◆ **Task objective**
Line by line, reproduce the material below exactly.

+ + + + + + +

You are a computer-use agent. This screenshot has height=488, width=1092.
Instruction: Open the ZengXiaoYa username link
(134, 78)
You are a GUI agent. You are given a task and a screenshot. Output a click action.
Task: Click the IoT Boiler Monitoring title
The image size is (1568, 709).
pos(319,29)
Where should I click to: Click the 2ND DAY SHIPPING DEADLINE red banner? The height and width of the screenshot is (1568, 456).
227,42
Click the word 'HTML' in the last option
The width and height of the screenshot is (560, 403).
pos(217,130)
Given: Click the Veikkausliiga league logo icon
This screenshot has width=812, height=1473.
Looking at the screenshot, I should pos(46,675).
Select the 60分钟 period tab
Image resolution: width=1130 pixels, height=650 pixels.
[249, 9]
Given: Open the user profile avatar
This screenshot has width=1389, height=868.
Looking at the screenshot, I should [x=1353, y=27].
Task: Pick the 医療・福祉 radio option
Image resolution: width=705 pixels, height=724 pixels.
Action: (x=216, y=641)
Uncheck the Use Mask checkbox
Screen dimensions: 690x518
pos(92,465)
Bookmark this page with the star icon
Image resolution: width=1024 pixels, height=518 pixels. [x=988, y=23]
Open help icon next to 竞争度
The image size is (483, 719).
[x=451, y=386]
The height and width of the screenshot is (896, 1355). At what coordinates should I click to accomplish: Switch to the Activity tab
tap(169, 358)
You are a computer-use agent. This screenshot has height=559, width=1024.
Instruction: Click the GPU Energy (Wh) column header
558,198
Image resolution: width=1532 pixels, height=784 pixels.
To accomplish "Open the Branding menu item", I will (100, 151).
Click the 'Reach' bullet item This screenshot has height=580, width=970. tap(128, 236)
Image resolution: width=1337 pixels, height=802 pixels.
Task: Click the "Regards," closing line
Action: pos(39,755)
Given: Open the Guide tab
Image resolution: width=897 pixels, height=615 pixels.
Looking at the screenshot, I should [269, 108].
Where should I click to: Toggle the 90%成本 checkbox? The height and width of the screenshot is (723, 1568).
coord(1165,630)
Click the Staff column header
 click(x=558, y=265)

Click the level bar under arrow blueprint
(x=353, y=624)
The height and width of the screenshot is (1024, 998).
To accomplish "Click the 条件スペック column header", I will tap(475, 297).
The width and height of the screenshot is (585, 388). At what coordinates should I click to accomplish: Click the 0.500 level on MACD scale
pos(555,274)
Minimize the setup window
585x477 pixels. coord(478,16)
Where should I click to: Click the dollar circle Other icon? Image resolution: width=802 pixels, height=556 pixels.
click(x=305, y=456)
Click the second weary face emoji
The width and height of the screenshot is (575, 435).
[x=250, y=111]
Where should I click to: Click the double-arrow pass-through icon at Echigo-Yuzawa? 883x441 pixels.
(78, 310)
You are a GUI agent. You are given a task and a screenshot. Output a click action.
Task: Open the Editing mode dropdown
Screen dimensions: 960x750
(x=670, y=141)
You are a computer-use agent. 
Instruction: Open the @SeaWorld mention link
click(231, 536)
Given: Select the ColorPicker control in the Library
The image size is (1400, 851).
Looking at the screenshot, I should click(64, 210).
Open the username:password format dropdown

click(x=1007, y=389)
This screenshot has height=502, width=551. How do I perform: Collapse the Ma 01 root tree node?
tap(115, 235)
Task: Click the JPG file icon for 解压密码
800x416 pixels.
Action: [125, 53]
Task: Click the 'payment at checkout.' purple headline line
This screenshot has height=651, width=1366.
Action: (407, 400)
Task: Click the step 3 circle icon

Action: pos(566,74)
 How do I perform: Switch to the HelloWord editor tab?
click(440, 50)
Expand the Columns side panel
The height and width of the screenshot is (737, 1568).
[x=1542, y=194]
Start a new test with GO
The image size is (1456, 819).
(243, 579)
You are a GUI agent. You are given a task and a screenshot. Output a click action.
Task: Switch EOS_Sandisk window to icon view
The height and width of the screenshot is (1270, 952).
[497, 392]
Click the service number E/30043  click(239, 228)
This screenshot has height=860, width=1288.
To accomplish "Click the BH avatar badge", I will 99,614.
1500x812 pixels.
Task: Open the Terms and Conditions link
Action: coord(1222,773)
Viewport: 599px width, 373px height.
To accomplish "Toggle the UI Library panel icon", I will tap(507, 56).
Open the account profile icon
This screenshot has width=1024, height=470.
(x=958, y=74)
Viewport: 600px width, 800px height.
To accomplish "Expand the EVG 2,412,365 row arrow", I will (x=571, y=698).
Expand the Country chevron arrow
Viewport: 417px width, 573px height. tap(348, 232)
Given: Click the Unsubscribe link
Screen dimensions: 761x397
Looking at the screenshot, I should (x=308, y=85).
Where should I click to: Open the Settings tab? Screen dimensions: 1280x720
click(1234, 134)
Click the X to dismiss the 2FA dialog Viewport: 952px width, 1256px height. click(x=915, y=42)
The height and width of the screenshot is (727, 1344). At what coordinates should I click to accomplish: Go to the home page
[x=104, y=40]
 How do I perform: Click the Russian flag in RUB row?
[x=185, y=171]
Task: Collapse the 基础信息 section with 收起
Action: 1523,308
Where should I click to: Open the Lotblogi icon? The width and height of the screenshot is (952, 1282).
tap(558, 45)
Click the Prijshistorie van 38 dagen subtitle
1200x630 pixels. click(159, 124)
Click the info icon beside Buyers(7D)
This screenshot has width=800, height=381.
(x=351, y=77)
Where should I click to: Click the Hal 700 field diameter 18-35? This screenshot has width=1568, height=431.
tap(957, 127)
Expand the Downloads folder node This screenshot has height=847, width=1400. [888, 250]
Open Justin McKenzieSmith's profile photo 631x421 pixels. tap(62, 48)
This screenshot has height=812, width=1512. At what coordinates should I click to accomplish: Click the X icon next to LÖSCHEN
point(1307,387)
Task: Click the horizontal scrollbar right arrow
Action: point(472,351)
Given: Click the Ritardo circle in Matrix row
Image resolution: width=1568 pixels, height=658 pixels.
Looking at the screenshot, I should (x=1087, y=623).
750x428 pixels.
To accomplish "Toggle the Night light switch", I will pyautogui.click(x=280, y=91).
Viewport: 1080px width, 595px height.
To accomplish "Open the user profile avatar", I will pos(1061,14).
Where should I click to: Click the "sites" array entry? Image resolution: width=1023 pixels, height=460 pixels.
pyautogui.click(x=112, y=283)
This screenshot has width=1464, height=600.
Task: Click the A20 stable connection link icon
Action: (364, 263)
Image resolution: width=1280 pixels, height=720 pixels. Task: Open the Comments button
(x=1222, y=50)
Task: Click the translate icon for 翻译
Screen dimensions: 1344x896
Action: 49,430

+ + + + + + +

◆ **Expected answer**
You are a computer-use agent. This screenshot has height=488, width=1092.
Instruction: Open the ZengXiaoYa username link
(134, 78)
You are a GUI agent. You are given a task and a screenshot. Output a click action.
Task: Click the IoT Boiler Monitoring title
The image size is (1568, 709).
pos(319,29)
Where should I click to: Click the 2ND DAY SHIPPING DEADLINE red banner? The height and width of the screenshot is (1568, 456).
227,42
Click the word 'HTML' in the last option
The width and height of the screenshot is (560, 403).
pos(217,130)
Given: Click the Veikkausliiga league logo icon
This screenshot has width=812, height=1473.
Looking at the screenshot, I should pos(46,675).
Select the 60分钟 period tab
Image resolution: width=1130 pixels, height=650 pixels.
[249, 9]
Given: Open the user profile avatar
This screenshot has width=1389, height=868.
Looking at the screenshot, I should [x=1353, y=27].
Task: Pick the 医療・福祉 radio option
Image resolution: width=705 pixels, height=724 pixels.
Action: (x=216, y=641)
Uncheck the Use Mask checkbox
Screen dimensions: 690x518
pos(92,465)
Bookmark this page with the star icon
Image resolution: width=1024 pixels, height=518 pixels. [x=988, y=23]
Open help icon next to 竞争度
The image size is (483, 719).
[x=451, y=386]
The height and width of the screenshot is (896, 1355). At what coordinates should I click to accomplish: Switch to the Activity tab
tap(169, 358)
You are a computer-use agent. This screenshot has height=559, width=1024.
Instruction: Click the GPU Energy (Wh) column header
558,198
Image resolution: width=1532 pixels, height=784 pixels.
To accomplish "Open the Branding menu item", I will (100, 151).
Click the 'Reach' bullet item This screenshot has height=580, width=970. tap(128, 236)
Image resolution: width=1337 pixels, height=802 pixels.
Task: Click the "Regards," closing line
Action: pos(39,755)
Given: Open the Guide tab
Image resolution: width=897 pixels, height=615 pixels.
Looking at the screenshot, I should [269, 108].
Where should I click to: Toggle the 90%成本 checkbox? The height and width of the screenshot is (723, 1568).
coord(1165,630)
Click the Staff column header
 click(x=558, y=265)

Click the level bar under arrow blueprint
(x=353, y=624)
The height and width of the screenshot is (1024, 998).
To accomplish "Click the 条件スペック column header", I will tap(475, 297).
The width and height of the screenshot is (585, 388). At what coordinates should I click to accomplish: Click the 0.500 level on MACD scale
pos(555,274)
Minimize the setup window
585x477 pixels. coord(478,16)
Where should I click to: Click the dollar circle Other icon? Image resolution: width=802 pixels, height=556 pixels.
click(x=305, y=456)
Click the second weary face emoji
The width and height of the screenshot is (575, 435).
[x=250, y=111]
Where should I click to: Click the double-arrow pass-through icon at Echigo-Yuzawa? 883x441 pixels.
(78, 310)
You are a GUI agent. You are given a task and a screenshot. Output a click action.
Task: Open the Editing mode dropdown
Screen dimensions: 960x750
(x=670, y=141)
You are a computer-use agent. 
Instruction: Open the @SeaWorld mention link
click(231, 536)
Given: Select the ColorPicker control in the Library
The image size is (1400, 851).
Looking at the screenshot, I should click(64, 210).
Open the username:password format dropdown

click(x=1007, y=389)
This screenshot has height=502, width=551. How do I perform: Collapse the Ma 01 root tree node?
tap(115, 235)
Task: Click the JPG file icon for 解压密码
800x416 pixels.
Action: [125, 53]
Task: Click the 'payment at checkout.' purple headline line
This screenshot has height=651, width=1366.
Action: (407, 400)
Task: Click the step 3 circle icon

Action: pos(566,74)
 How do I perform: Switch to the HelloWord editor tab?
click(440, 50)
Expand the Columns side panel
The height and width of the screenshot is (737, 1568).
[x=1542, y=194]
Start a new test with GO
The image size is (1456, 819).
(243, 579)
You are a GUI agent. You are given a task and a screenshot. Output a click action.
Task: Switch EOS_Sandisk window to icon view
The height and width of the screenshot is (1270, 952).
[497, 392]
Click the service number E/30043  click(239, 228)
This screenshot has height=860, width=1288.
To accomplish "Click the BH avatar badge", I will 99,614.
1500x812 pixels.
Task: Open the Terms and Conditions link
Action: coord(1222,773)
Viewport: 599px width, 373px height.
To accomplish "Toggle the UI Library panel icon", I will tap(507, 56).
Open the account profile icon
This screenshot has width=1024, height=470.
(x=958, y=74)
Viewport: 600px width, 800px height.
To accomplish "Expand the EVG 2,412,365 row arrow", I will (x=571, y=698).
Expand the Country chevron arrow
Viewport: 417px width, 573px height. tap(348, 232)
Given: Click the Unsubscribe link
Screen dimensions: 761x397
Looking at the screenshot, I should (x=308, y=85).
Where should I click to: Open the Settings tab? Screen dimensions: 1280x720
click(1234, 134)
Click the X to dismiss the 2FA dialog Viewport: 952px width, 1256px height. click(x=915, y=42)
The height and width of the screenshot is (727, 1344). At what coordinates should I click to accomplish: Go to the home page
[x=104, y=40]
 How do I perform: Click the Russian flag in RUB row?
[x=185, y=171]
Task: Collapse the 基础信息 section with 收起
Action: 1523,308
Where should I click to: Open the Lotblogi icon? The width and height of the screenshot is (952, 1282).
tap(558, 45)
Click the Prijshistorie van 38 dagen subtitle
1200x630 pixels. click(159, 124)
Click the info icon beside Buyers(7D)
This screenshot has width=800, height=381.
(x=351, y=77)
Where should I click to: Click the Hal 700 field diameter 18-35? This screenshot has width=1568, height=431.
tap(957, 127)
Expand the Downloads folder node This screenshot has height=847, width=1400. [888, 250]
Open Justin McKenzieSmith's profile photo 631x421 pixels. tap(62, 48)
This screenshot has height=812, width=1512. At what coordinates should I click to accomplish: Click the X icon next to LÖSCHEN
point(1307,387)
Task: Click the horizontal scrollbar right arrow
Action: point(472,351)
Given: Click the Ritardo circle in Matrix row
Image resolution: width=1568 pixels, height=658 pixels.
Looking at the screenshot, I should (x=1087, y=623).
750x428 pixels.
To accomplish "Toggle the Night light switch", I will pyautogui.click(x=280, y=91).
Viewport: 1080px width, 595px height.
To accomplish "Open the user profile avatar", I will pos(1061,14).
Where should I click to: Click the "sites" array entry? Image resolution: width=1023 pixels, height=460 pixels.
pyautogui.click(x=112, y=283)
This screenshot has width=1464, height=600.
Task: Click the A20 stable connection link icon
Action: (364, 263)
Image resolution: width=1280 pixels, height=720 pixels. Task: Open the Comments button
(x=1222, y=50)
Task: Click the translate icon for 翻译
Screen dimensions: 1344x896
Action: 49,430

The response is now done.